Por
Fernando DAddario
En lo que tal vez sea la justificación más visible de la
cédula uruguaya que acredita, Jorge Drexler prefiere economizar
su exposición arriba del escenario, aunque sin minimizar su expresividad
artística. El público parece captar el mensaje, y es así
como sus canciones son seguidas con susurros, murmullos corales que convierten
al recinto en un catalizador de efusividades medidas. Esa sensación
de confort auditivo se potenció en el recital gratuito, acústico,
que brindó el viernes en el Auditorio de FM Supernova, ante unos
500 fans.
Drexler es un cantautor. Lo es en tanto solista que escribe sus canciones
y las interpreta. De allí en más, el imaginario colectivo
que se construyó en las últimas temporadas lo alejó
del tufillo a naftalina que sugiere la expresión cantautor, con
sus derivados y/o términos predecesores, como juglar
o trovador. Sutiles coqueteos con la electrónica y
un discurso respetuoso pero no apologético de los clisés
del género lo instalaron en una zona de flotación, más
que cómoda artísticamente, entre la canción de autor
sensible y el pop contemporáneo. La edad y la composición
social de sus fans lo expone con claridad: veinteañeros, estudiantes
universitarios, en su mayoría chicas. Y Drexler, que es uruguayo,
ciudadano del mundo y residente en España (un cóctel que
se valora especialmente en Buenos Aires), ratificó que la tan mentada
modernidad asociada a su figura excede el formato elegido para expresarla.
Sus canciones resistieron el despojamiento de maquillaje electrónico,
operación imprescindible para un unplugged, porque su calidad esencial
pudo transmitirse a través de una voz y una guitarra. Una prueba
que no todos, modernos y clásicos, rockeros y electrónicos,
son capaces de asumir. Además, Drexler escribe bien, escribe distinto
y escribe hoy. No sobreactúa su condición de uruguayo prestigioso
en España (evidentemente, han cambiado los móviles del exilio)

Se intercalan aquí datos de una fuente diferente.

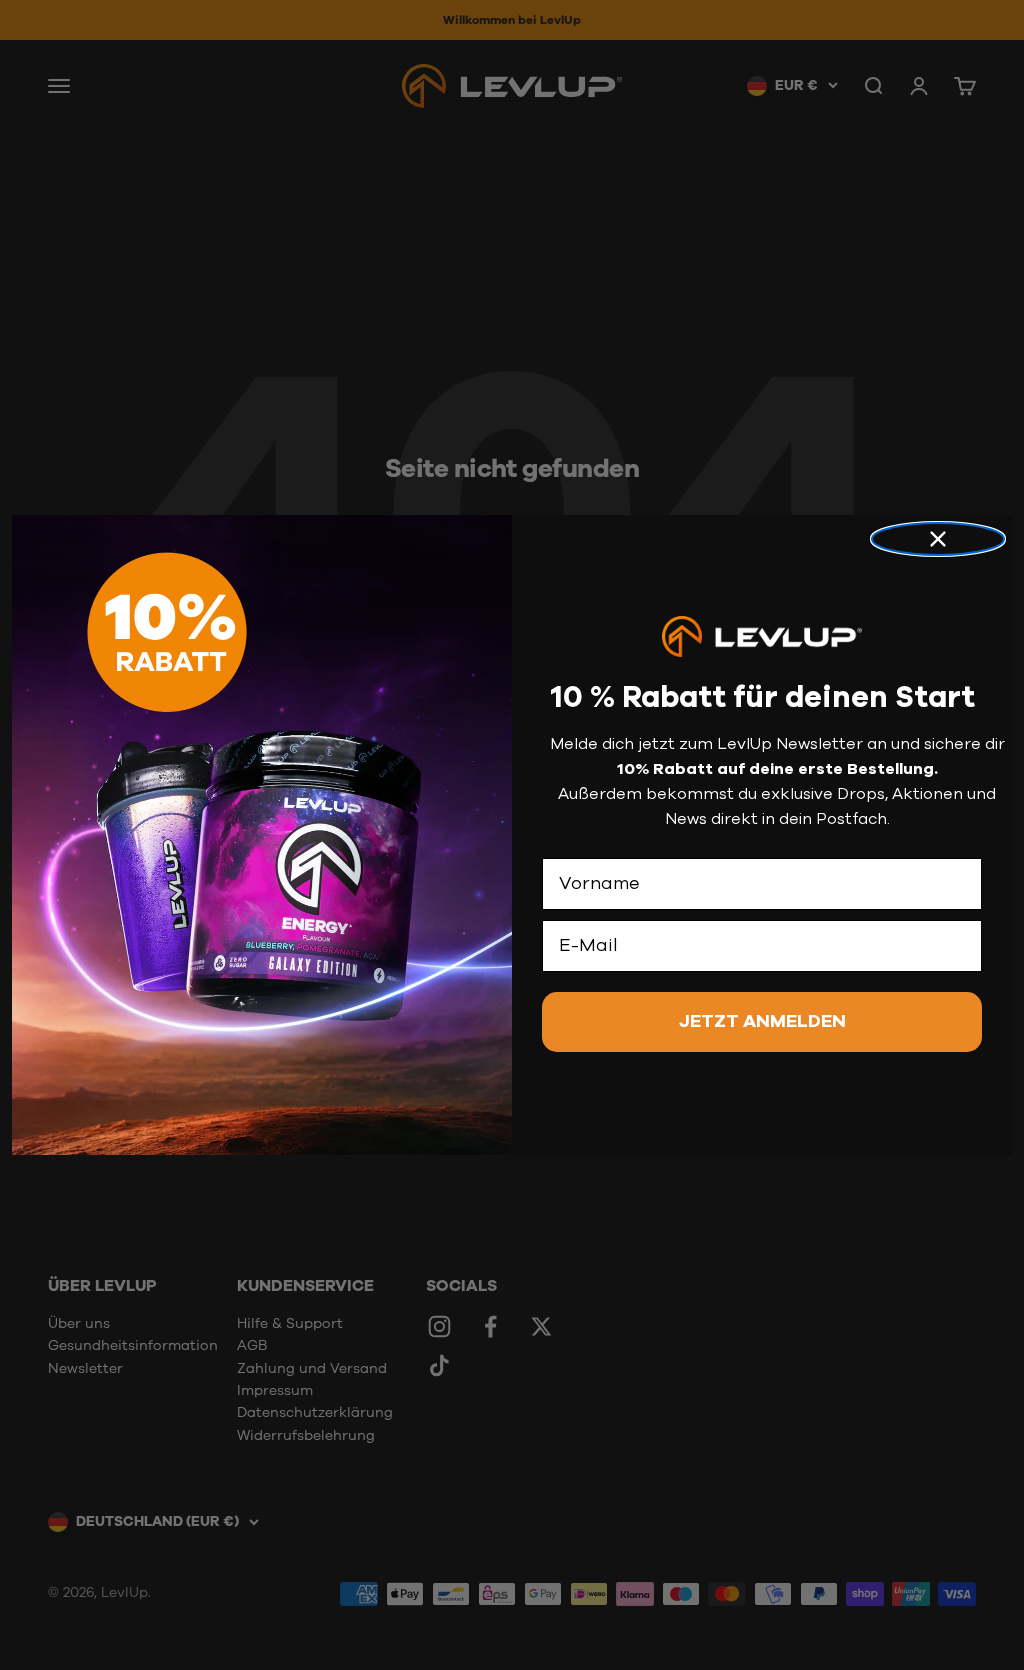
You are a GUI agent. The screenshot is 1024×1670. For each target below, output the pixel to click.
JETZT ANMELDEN (762, 1022)
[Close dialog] (938, 539)
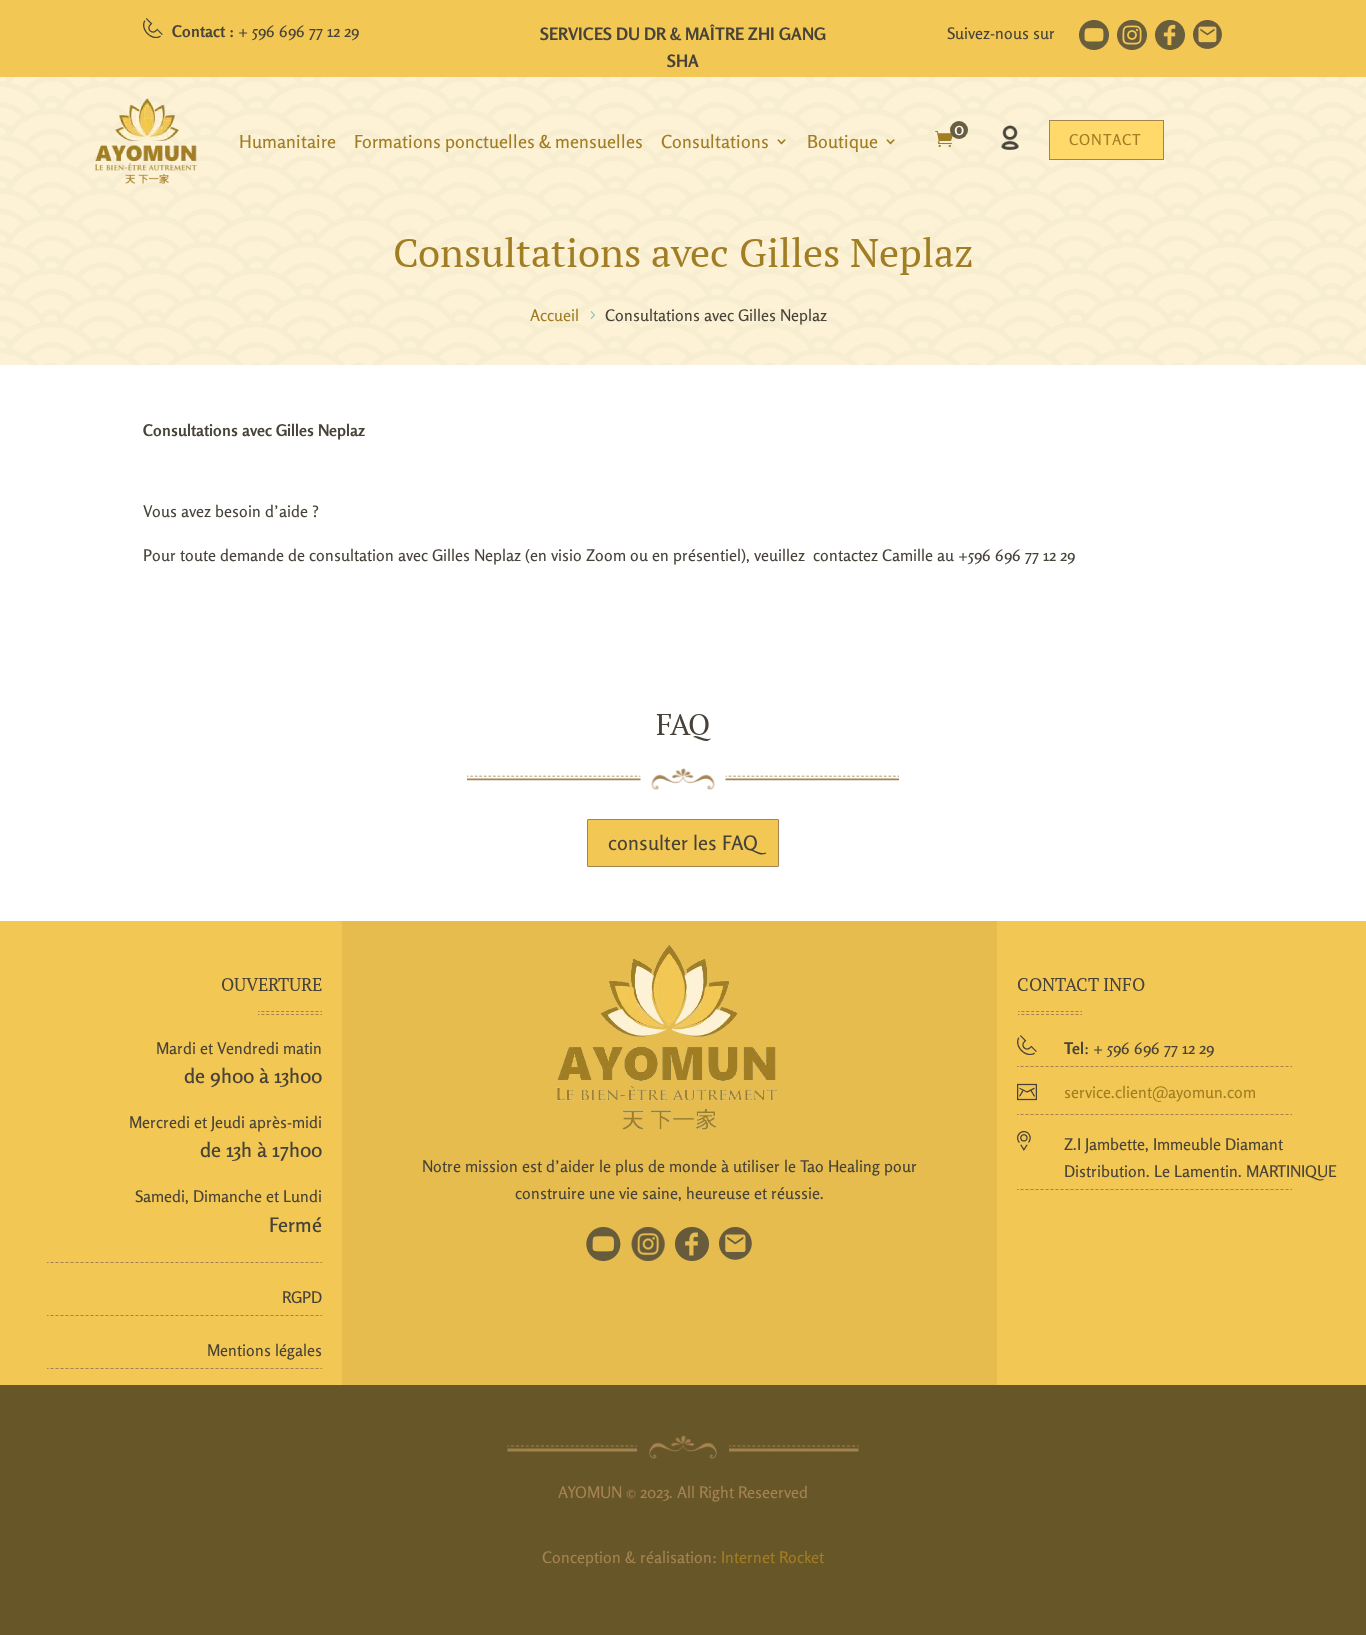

y le da un sentido estético, nunca lineal ni efectista, a temas
como la nostalgia, el compromiso y la identidad. En poco más de
una hora, el músico uruguayo cantó casi todo lo que le pidieron
(fundamentalmente canciones de su último trabajo, Sea, y de Frontera,
el anterior), y tradujo con sencillez armonías complejas, de modo
que no se extrañaron las secuencias de ritmos computarizados ni
los chiches tecnológicos de última generación. El
público, manso y tranquilo, improvisó con palmas el tradicional
estándar percusivo del candombe, puso su voz con precisión
de relojería en las partes que debía entrar el coro, y se
entregó con placidez a una ceremonia de seducción lenta
y segura.
Melodías y letras infalibles como El pianista del gheto de
Varsovia, Frontera, Aquellos tiempos, Un
país con el nombre de un río y Princesa bacana,
entre otras, acentuaron en su ascetismo instrumental las diversidades
estilísticas (en Drexler hay zamba, candombe, chamarrita, bossa,
balada, etc.) sin escapar a una línea conceptual. Participó
como invitado Leo García, de quien, más allá de los
respectivos flirteos electrónicos, está cerca en función
de un contrato con la misma compañía discográfica,
y lejos (a favor del uruguayo) en términos de talento autoral.
Drexler anticipó el costado más intimista de lo que se verá
y se escuchará en el teatro Opera, donde presentaría formalmente
Sea en diciembre. Quién sabe qué ciudad de Buenos Aires
encontrará entonces. El viernes, consiguió el milagro de
que un puñado de argentinos cantara, como en trance, calma...
todo está en calma... (estribillo de La edad del cielo)
en un país donde nada está en calma.